You are viewing a plain text version of this content. The canonical link for it is here.

Posted to users@jena.apache.org by Paolo Castagna <ca...@googlemail.com> on 2011/03/11 13:20:39 UTC

SPARQL query equality and "equivalence"...

Hi,
let's say I have two SPARQL query strings:

---- Q1 ----
PREFIX : <http://example/>

SELECT ?v
{ :x :p ?v . FILTER(?v = 1) }
------------

---- Q2 ----
PREFIX : <http://example/>

SELECT ?v
{
     :x :p ?v .
     FILTER ( ?v = 1 )
}
------------

Once the queries are parsed into two Query objects (say, q1 and q2),
I can use q1.equals(q2) to check if two queries are equal (i.e. exactly
the same, modulo extra spaces/formatting). Great.

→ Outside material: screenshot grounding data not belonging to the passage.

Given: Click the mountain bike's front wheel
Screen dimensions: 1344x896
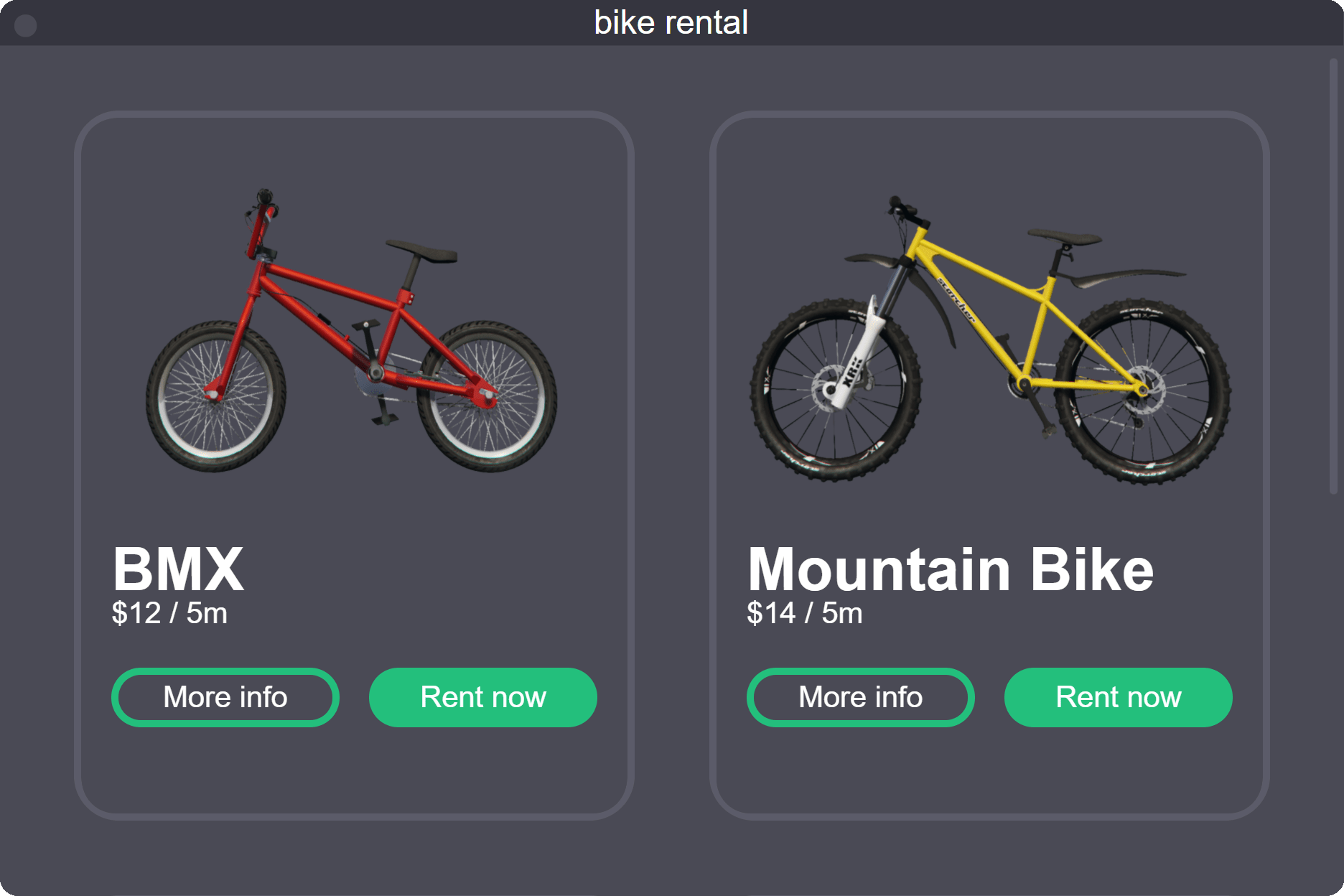Looking at the screenshot, I should [x=834, y=391].

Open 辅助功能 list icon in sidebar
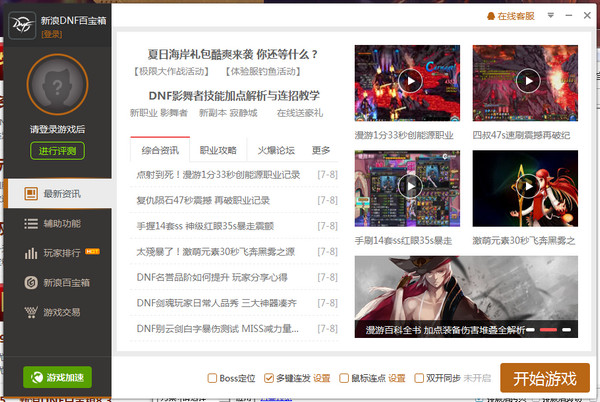[31, 223]
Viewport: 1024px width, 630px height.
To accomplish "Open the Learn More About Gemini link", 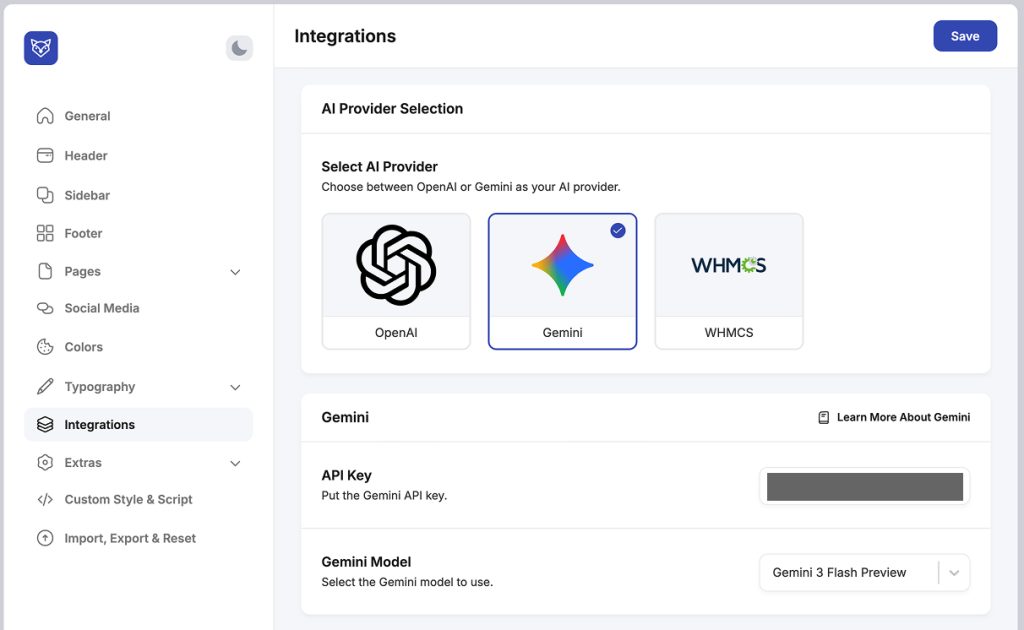I will [894, 417].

However, let's look at another query string:

---- Q3 ----
PREFIX : <http://example/>

SELECT ?y
{
     :x :p ?y .
     FILTER ( ?y = 1 )
}
------------

The only difference between Q3 and Q1|Q2 is that we have a different
variable name (i.e. ?y instead of ?v). The queries are different, but
they are "equivalent": they are structurally the same, only variable
names are different.

Is there already in ARQ a way to compare queries to see if they are
equivalent or not?

I found the equiv method in BasicPattern, is there something similar
for entire queries?

Thanks,
Paolo

Re: SPARQL query equality and "equivalence"...

Posted by Paolo Castagna <ca...@googlemail.com>.


Andy Seaborne wrote:
> Both Query and Op implement .equals(Object) and .hashCode() based on 
> structural equivalence.  Query.equal is older (pre algebra!) - hence 
> having two.
> 
> 
> 
> The contract is that two queries being .equal will behave the same - 
> evaluate to the same results on any possible data and print the same.
> 
> Currently, it's structural equivalance + isomorphic equivalnce based on 
> mapping bNodes.  Renaming bnodes consistently does not change the 
> answers because bNodes-as-variables can't be seen in the results.
> 
> 
> hich is good, because the bNodes are probably named differently if they 
> are parser-generated anyway.
> 
> 
> Q1 and Q3 are not equal by that definition.  The column in the results 
> has been renamed from "v" to "y".

Yep.

> You could add that as a "IsomorphicByVaribleNames(query1, query2)" - but 
> as .equals() as it violates Javas rules for .equals().

Ok.

> The isomorphism is, luckily an easy case with no backtracking needed. 
> Just allocate an isomorphism mapping (it's carried around by 
> NodeIsomorphismMap for bNode labels - they really will be variables 
> called ??0 etc.) whenever an unseen thing is seen.  All the 
> structuralisms that might need backtracking would make queries with 
> different print forms.

Thank you Andy, I'll try this.

Paolo

> 
>     Andy
> 
> 
> On 11/03/11 12:59, Damian Steer wrote:
>>
>> On 11 Mar 2011, at 12:30, Damian Steer wrote:
>>>
>>>> The only difference between Q3 and Q1|Q2 is that we have a different
>>>> variable name (i.e. ?y instead of ?v). The queries are different, but
>>>> they are "equivalent": they are structurally the same, only variable
>>>> names are different.
>>>
>>> I don't think it handles this (but I may be wrong).
>>
>> Ah, Op#equalTo(Op other, NodeIsomorphismMap labelMap) would do that, 
>> once you have the mapping.
>>
>> Damian
>>

Re: SPARQL query equality and "equivalence"...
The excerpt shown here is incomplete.